性的リスク行動と全米の現状(CDCデータより)
米国疾病対策センター(CDC)は、若者における性的リスク行動(Sexual Risk Behaviors)が、HIV感染、性感染症(STI)、意図しない妊娠の要因となることを指摘しています。特に、学校教育における対応が重要であり、CDCは 「What Works in Schools」プログラム を通じて、性的リスク行動を減少させ、生徒の健康改善に寄与する取り組みを推進しています。

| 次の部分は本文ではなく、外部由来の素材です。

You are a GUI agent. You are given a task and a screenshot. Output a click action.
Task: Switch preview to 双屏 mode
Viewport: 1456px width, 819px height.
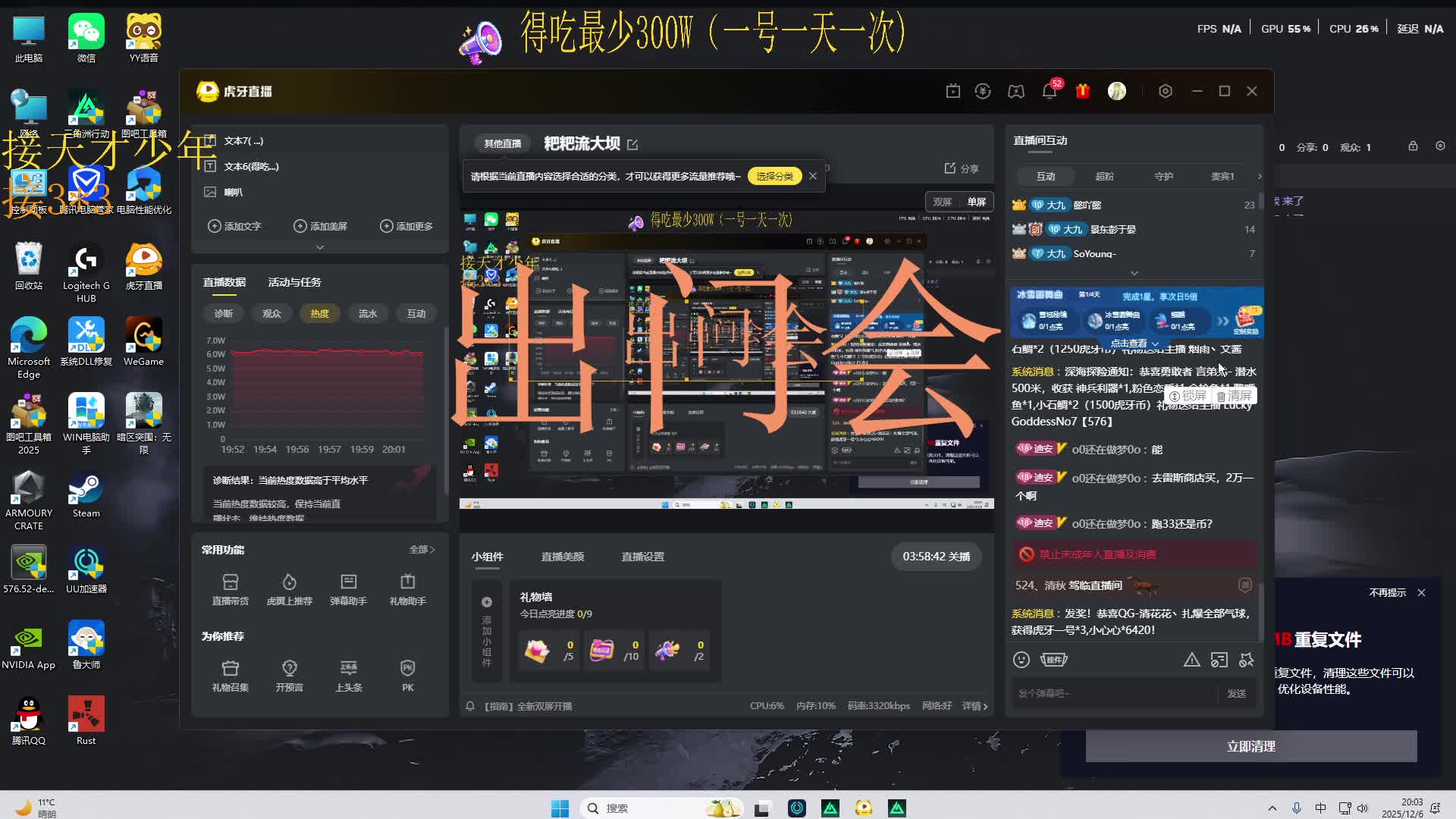(x=942, y=202)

全国調査の結果(2023年 Youth Risk Behavior Survey)
CDCが実施した「全米青少年リスク行動調査(YRBS)」によると、米国の高校生に関する2023年の主なデータは次のとおりです。
- 32%が性交経験あり
- 直近の性交時にコンドームを使用しなかった割合は48%
- 9%が望まない性交を強いられた経験あり
- HIV検査を受けたことがある生徒は7%
- 過去1年間に性感染症検査を受けた生徒は6%
これらの数字は、性感染症や予期せぬ妊娠のリスクが依然として高いことを示しています。
健康への影響(2022年データ)
- HIV:新規HIV診断の19%は13〜24歳の若者
- STI:15〜24歳は米国の性感染症報告件数の50%を占める
- 10代妊娠:15〜19歳女性の出生率は14%
まとめ
ワシントン州の教育システムにおける性教育は、法律に基づいた包括的な仕組みとして整備され、HIV/AIDS教育や性的同意、暴力防止を含む幅広い内容が義務化されています。ただし、実施状況には地域差があり、すべての学区が必須要件を満たしているわけではありません。州教育局は今後も技術支援や研修を通じて改善を進めており、包摂的で医学的に正確な教育の定着が課題とされています。